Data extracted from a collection
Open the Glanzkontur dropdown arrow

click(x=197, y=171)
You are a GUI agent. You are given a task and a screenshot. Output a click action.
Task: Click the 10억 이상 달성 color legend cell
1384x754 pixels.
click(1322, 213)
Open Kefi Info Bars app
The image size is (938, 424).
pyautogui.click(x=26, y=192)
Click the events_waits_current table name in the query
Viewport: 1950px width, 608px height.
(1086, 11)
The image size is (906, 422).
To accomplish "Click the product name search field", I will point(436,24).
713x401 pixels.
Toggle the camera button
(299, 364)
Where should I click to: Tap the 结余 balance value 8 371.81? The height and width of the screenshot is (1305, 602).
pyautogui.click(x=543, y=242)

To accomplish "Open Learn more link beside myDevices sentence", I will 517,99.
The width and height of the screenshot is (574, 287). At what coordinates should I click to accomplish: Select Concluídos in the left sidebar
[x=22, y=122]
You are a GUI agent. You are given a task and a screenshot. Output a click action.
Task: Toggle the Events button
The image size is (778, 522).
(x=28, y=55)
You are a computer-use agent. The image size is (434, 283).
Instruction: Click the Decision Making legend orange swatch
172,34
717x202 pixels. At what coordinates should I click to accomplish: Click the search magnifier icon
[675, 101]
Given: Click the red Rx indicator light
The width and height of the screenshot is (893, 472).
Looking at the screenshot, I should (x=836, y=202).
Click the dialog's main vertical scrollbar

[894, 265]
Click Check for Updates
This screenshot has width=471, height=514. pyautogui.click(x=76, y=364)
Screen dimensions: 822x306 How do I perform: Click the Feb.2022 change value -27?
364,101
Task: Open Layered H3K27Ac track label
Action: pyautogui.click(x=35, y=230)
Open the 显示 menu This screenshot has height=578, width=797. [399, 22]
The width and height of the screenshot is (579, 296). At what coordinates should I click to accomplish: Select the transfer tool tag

• **INSTRUCTIONS TO FOLLOW**:
Repeat only the lines from the one holding "The image size is (906, 422)." through the last line of the data.

• **RESULT OF THIS TASK**:
The image size is (906, 422).
To accomplish "Click the product name search field", I will point(436,24).
713x401 pixels.
Toggle the camera button
(299, 364)
Where should I click to: Tap the 结余 balance value 8 371.81? The height and width of the screenshot is (1305, 602).
pyautogui.click(x=543, y=242)

To accomplish "Open Learn more link beside myDevices sentence", I will 517,99.
The width and height of the screenshot is (574, 287). At what coordinates should I click to accomplish: Select Concluídos in the left sidebar
[x=22, y=122]
You are a GUI agent. You are given a task and a screenshot. Output a click action.
Task: Toggle the Events button
The image size is (778, 522).
(x=28, y=55)
You are a computer-use agent. The image size is (434, 283).
Instruction: Click the Decision Making legend orange swatch
172,34
717x202 pixels. At what coordinates should I click to accomplish: Click the search magnifier icon
[675, 101]
Given: Click the red Rx indicator light
The width and height of the screenshot is (893, 472).
Looking at the screenshot, I should (x=836, y=202).
Click the dialog's main vertical scrollbar

[894, 265]
Click Check for Updates
This screenshot has width=471, height=514. pyautogui.click(x=76, y=364)
Screen dimensions: 822x306 How do I perform: Click the Feb.2022 change value -27?
364,101
Task: Open Layered H3K27Ac track label
Action: pyautogui.click(x=35, y=230)
Open the 显示 menu This screenshot has height=578, width=797. [399, 22]
The width and height of the screenshot is (579, 296). At what coordinates should I click to accomplish: Select the transfer tool tag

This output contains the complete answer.